◆ WHAT THE TASK REQUIRES: Copy each entry as written.

Data records
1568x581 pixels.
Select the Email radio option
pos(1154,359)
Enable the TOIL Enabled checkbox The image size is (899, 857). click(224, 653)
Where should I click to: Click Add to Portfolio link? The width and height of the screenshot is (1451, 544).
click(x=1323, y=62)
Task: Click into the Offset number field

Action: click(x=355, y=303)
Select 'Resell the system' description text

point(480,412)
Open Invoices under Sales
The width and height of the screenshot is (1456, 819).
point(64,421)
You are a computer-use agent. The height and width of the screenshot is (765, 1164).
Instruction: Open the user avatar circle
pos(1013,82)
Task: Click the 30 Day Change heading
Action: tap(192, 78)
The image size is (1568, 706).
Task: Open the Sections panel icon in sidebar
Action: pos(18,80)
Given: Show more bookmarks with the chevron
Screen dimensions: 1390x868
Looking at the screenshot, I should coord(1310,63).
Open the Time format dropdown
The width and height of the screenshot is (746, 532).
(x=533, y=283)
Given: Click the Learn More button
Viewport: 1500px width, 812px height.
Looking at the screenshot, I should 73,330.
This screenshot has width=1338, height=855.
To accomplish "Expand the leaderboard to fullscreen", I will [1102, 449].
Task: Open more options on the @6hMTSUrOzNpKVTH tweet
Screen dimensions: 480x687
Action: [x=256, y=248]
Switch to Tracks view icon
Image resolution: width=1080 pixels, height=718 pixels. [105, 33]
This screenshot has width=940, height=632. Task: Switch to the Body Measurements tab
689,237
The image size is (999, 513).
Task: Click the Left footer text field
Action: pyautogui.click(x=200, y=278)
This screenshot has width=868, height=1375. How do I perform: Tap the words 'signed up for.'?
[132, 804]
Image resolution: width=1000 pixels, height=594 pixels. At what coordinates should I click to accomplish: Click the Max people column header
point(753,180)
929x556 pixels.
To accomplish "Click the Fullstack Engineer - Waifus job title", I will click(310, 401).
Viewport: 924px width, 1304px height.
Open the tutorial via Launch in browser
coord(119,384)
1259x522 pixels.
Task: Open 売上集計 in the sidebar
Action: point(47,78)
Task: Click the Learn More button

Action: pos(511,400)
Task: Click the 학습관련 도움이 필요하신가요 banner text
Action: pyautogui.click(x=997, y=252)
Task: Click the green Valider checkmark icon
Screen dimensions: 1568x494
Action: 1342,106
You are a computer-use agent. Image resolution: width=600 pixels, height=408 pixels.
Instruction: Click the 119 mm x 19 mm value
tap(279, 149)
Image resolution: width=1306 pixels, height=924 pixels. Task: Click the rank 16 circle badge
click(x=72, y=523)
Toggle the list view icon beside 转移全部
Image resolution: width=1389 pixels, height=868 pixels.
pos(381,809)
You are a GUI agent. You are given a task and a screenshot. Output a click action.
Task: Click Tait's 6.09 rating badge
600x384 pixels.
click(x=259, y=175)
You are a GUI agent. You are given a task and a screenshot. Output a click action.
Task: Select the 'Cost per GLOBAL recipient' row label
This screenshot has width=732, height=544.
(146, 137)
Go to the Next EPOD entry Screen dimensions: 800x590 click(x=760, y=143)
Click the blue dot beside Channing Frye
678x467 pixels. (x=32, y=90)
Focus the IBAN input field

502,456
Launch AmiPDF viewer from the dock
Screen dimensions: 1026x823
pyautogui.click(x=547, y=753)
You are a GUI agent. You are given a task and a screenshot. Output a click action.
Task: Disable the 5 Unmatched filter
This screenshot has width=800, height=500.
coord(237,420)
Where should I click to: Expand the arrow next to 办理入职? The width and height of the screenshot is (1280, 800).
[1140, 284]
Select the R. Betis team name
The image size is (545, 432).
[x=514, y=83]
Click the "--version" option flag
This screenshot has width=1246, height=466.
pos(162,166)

◆ SOLUTION TO THE EXERCISE:
1568x581 pixels.
Select the Email radio option
pos(1154,359)
Enable the TOIL Enabled checkbox The image size is (899, 857). click(224, 653)
Where should I click to: Click Add to Portfolio link? The width and height of the screenshot is (1451, 544).
click(x=1323, y=62)
Task: Click into the Offset number field

Action: click(x=355, y=303)
Select 'Resell the system' description text

point(480,412)
Open Invoices under Sales
The width and height of the screenshot is (1456, 819).
point(64,421)
You are a computer-use agent. The height and width of the screenshot is (765, 1164).
Instruction: Open the user avatar circle
pos(1013,82)
Task: Click the 30 Day Change heading
Action: tap(192, 78)
The image size is (1568, 706).
Task: Open the Sections panel icon in sidebar
Action: pos(18,80)
Given: Show more bookmarks with the chevron
Screen dimensions: 1390x868
Looking at the screenshot, I should coord(1310,63).
Open the Time format dropdown
The width and height of the screenshot is (746, 532).
(x=533, y=283)
Given: Click the Learn More button
Viewport: 1500px width, 812px height.
Looking at the screenshot, I should 73,330.
This screenshot has width=1338, height=855.
To accomplish "Expand the leaderboard to fullscreen", I will [1102, 449].
Task: Open more options on the @6hMTSUrOzNpKVTH tweet
Screen dimensions: 480x687
Action: [x=256, y=248]
Switch to Tracks view icon
Image resolution: width=1080 pixels, height=718 pixels. [105, 33]
This screenshot has width=940, height=632. Task: Switch to the Body Measurements tab
689,237
The image size is (999, 513).
Task: Click the Left footer text field
Action: pyautogui.click(x=200, y=278)
This screenshot has width=868, height=1375. How do I perform: Tap the words 'signed up for.'?
[132, 804]
Image resolution: width=1000 pixels, height=594 pixels. At what coordinates should I click to accomplish: Click the Max people column header
point(753,180)
929x556 pixels.
To accomplish "Click the Fullstack Engineer - Waifus job title", I will click(310, 401).
Viewport: 924px width, 1304px height.
Open the tutorial via Launch in browser
coord(119,384)
1259x522 pixels.
Task: Open 売上集計 in the sidebar
Action: point(47,78)
Task: Click the Learn More button

Action: pos(511,400)
Task: Click the 학습관련 도움이 필요하신가요 banner text
Action: pyautogui.click(x=997, y=252)
Task: Click the green Valider checkmark icon
Screen dimensions: 1568x494
Action: 1342,106
You are a computer-use agent. Image resolution: width=600 pixels, height=408 pixels.
Instruction: Click the 119 mm x 19 mm value
tap(279, 149)
Image resolution: width=1306 pixels, height=924 pixels. Task: Click the rank 16 circle badge
click(x=72, y=523)
Toggle the list view icon beside 转移全部
Image resolution: width=1389 pixels, height=868 pixels.
pos(381,809)
You are a GUI agent. You are given a task and a screenshot. Output a click action.
Task: Click Tait's 6.09 rating badge
600x384 pixels.
click(x=259, y=175)
You are a GUI agent. You are given a task and a screenshot. Output a click action.
Task: Select the 'Cost per GLOBAL recipient' row label
This screenshot has width=732, height=544.
(146, 137)
Go to the Next EPOD entry Screen dimensions: 800x590 click(x=760, y=143)
Click the blue dot beside Channing Frye
678x467 pixels. (x=32, y=90)
Focus the IBAN input field

502,456
Launch AmiPDF viewer from the dock
Screen dimensions: 1026x823
pyautogui.click(x=547, y=753)
You are a GUI agent. You are given a task and a screenshot. Output a click action.
Task: Disable the 5 Unmatched filter
This screenshot has width=800, height=500.
coord(237,420)
Where should I click to: Expand the arrow next to 办理入职? The width and height of the screenshot is (1280, 800).
[1140, 284]
Select the R. Betis team name
The image size is (545, 432).
[x=514, y=83]
Click the "--version" option flag
This screenshot has width=1246, height=466.
pos(162,166)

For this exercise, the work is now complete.